Convert the lines from the first one through the line containing "pos(734,357)", both included, into a numbered list, leaving out any blank lines.

Data provided →
___

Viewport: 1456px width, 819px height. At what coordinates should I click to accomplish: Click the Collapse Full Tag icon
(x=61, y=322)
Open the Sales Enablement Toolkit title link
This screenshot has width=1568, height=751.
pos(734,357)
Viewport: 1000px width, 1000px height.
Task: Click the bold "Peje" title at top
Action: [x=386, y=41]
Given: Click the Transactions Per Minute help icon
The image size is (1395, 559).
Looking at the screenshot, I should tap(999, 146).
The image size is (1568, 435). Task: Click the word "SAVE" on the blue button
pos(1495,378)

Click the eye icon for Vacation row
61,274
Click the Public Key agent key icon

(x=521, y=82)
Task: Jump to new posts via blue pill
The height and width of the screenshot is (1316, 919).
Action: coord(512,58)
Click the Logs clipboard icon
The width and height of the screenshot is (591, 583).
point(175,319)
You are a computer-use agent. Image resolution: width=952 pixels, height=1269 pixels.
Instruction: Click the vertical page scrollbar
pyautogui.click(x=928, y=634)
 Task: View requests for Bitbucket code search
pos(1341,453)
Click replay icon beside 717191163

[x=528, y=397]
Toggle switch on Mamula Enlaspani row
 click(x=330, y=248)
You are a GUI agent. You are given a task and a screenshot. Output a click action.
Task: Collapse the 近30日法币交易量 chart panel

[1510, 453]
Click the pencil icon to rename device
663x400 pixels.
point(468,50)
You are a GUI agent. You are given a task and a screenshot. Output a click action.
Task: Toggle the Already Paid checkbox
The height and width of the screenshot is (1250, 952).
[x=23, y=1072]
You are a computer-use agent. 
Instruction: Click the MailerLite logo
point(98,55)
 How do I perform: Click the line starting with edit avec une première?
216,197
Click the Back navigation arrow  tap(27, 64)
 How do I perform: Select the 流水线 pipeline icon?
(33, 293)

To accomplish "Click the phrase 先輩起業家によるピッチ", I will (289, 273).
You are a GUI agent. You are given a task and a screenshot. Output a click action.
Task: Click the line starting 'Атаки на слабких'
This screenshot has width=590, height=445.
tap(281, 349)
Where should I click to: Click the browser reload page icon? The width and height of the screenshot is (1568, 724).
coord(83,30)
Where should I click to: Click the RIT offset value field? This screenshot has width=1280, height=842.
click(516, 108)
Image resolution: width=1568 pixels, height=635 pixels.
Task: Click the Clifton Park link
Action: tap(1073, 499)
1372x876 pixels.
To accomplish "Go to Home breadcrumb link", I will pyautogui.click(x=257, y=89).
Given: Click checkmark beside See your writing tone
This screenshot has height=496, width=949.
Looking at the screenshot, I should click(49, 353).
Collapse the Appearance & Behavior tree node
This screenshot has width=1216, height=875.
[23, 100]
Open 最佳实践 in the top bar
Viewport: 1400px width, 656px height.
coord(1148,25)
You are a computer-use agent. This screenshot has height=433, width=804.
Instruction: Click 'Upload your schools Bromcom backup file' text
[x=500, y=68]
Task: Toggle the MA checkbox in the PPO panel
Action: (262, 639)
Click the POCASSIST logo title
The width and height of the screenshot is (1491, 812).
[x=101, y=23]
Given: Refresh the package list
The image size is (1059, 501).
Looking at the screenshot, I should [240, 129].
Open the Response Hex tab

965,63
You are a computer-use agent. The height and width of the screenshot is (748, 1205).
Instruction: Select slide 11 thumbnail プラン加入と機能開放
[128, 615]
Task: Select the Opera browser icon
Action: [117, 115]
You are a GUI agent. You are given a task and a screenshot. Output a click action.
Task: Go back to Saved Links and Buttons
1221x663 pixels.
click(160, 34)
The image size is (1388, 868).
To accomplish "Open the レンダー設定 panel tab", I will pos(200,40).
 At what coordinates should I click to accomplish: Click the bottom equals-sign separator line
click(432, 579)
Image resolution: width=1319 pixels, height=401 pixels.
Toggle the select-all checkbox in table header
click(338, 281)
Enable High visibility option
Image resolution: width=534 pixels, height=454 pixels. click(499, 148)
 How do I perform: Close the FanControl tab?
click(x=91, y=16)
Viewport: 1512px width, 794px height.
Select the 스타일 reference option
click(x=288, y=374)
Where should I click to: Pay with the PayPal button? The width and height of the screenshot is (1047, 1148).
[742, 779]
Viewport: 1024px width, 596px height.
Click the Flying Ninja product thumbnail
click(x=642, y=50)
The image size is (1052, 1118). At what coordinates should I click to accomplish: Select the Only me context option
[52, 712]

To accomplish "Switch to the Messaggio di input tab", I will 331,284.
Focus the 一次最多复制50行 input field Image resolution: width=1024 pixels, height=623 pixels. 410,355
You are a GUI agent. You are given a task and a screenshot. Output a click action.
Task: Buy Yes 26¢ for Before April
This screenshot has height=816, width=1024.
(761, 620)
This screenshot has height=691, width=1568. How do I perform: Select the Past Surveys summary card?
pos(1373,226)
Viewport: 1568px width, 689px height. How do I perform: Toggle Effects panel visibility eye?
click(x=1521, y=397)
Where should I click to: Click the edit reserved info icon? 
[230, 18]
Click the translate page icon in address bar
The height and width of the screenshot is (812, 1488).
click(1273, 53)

___

Solution for this problem →
1. Viewport: 1456px width, 819px height. At what coordinates should I click to accomplish: Click the Collapse Full Tag icon
2. (x=61, y=322)
3. Open the Sales Enablement Toolkit title link
4. This screenshot has width=1568, height=751.
5. pos(734,357)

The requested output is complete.